Ash cloud causes more disruption in South America
Ash from a volcanic eruption in Chile continues to disrupt air travel in parts of South America.
Winds blew the ash north-east to Argentina, Brazil and Uruguay, prompting the closure of airports.
The suspension of flights forced United Nations Secretary General Ban Ki-moon to take a bus to attend a meeting with Argentine leaders in Buenos Aires.
Earlier disruption to air travel in Australia, New Zealand and Tasmania eased as the wind direction changed.
Mr Ban's flight to Buenos Aires for a meeting with Argentine President Cristina Fernandez de Kirchner was diverted to the northern city of Cordoba.
From there, he and his team had to take an overnight bus to the capital.
President Fernandez said the 700-km (435-mile) journey meant that Mr Ban had to celebrate his 67th birthday at a petrol station, where she said he sampled an Argentine speciality, caramel-filled cookies, as a breakfast treat.

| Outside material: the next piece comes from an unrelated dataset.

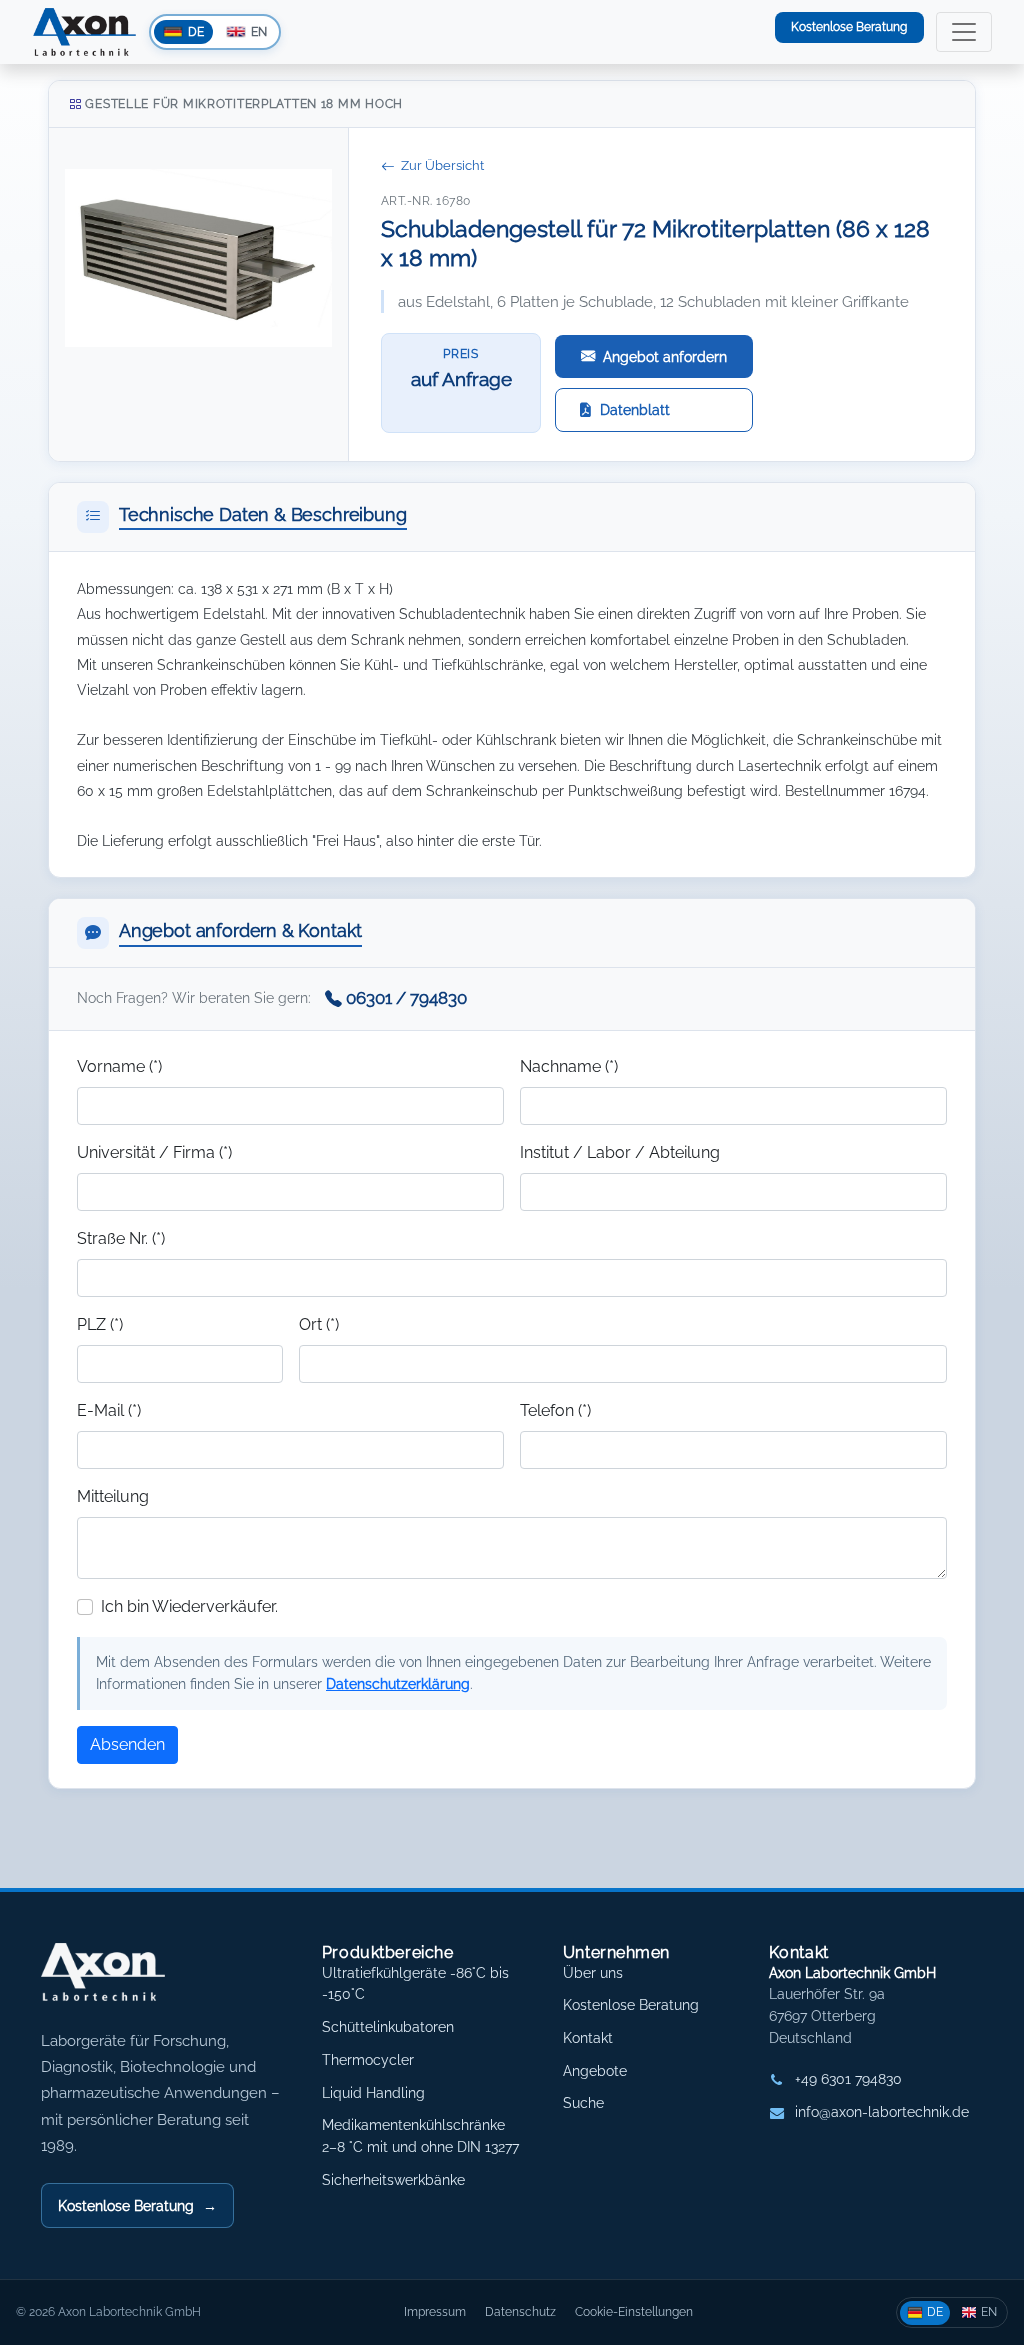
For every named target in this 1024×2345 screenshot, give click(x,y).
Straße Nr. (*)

More than 70 flights were cancelled at Carrasco international airport in the Uruguayan capital, Montevideo.
All flights from Brazil to Argentina and Uruguay were also suspended, and there was disruption to air travel in Chile, Colombia and Paraguay.
Meanwhile, Virgin, Qantas, Jetstar and Tiger Airways resumed flights between Australia, New Zealand and Tasmania.
Strong winds had carried the ash from Chile to southern New Zealand and Australia.
The cloud moved away from Melbourne on Monday afternoon allowing Qantas and its budget airline Jetstar to resume some flights.
Virgin Australia is operating a reduced service out of Melbourne, Tasmania and New Zealand, flying below the cloud.
Melbourne-based Tiger Airways also resumed flights on Monday evening, according to a company spokesperson.
In New Zealand, the Civil Aviation Authority said it was now safe for airlines to fly up to 27,000ft - up from 20,000ft on Sunday.
New Zealand's national carrier, Air New Zealand, has so far continued operating flights, flying below the cloud or on diversion.
The particles have the potential to seriously damage jet engines.
Analysts say uncertainty regarding the effect of ash on planes complicates the situation.
"The problem is that there is a lot of speculation about the actual impact of the ash," said Siva Govindasamy of Flight Global.
"That is a big worry for the airlines and as a result they are cancelling flights as a precautionary measure," he added.
Mr Govindasam said that until there was clarity about this, airlines would keep cancelling flights to keep both their passengers and aircraft safe.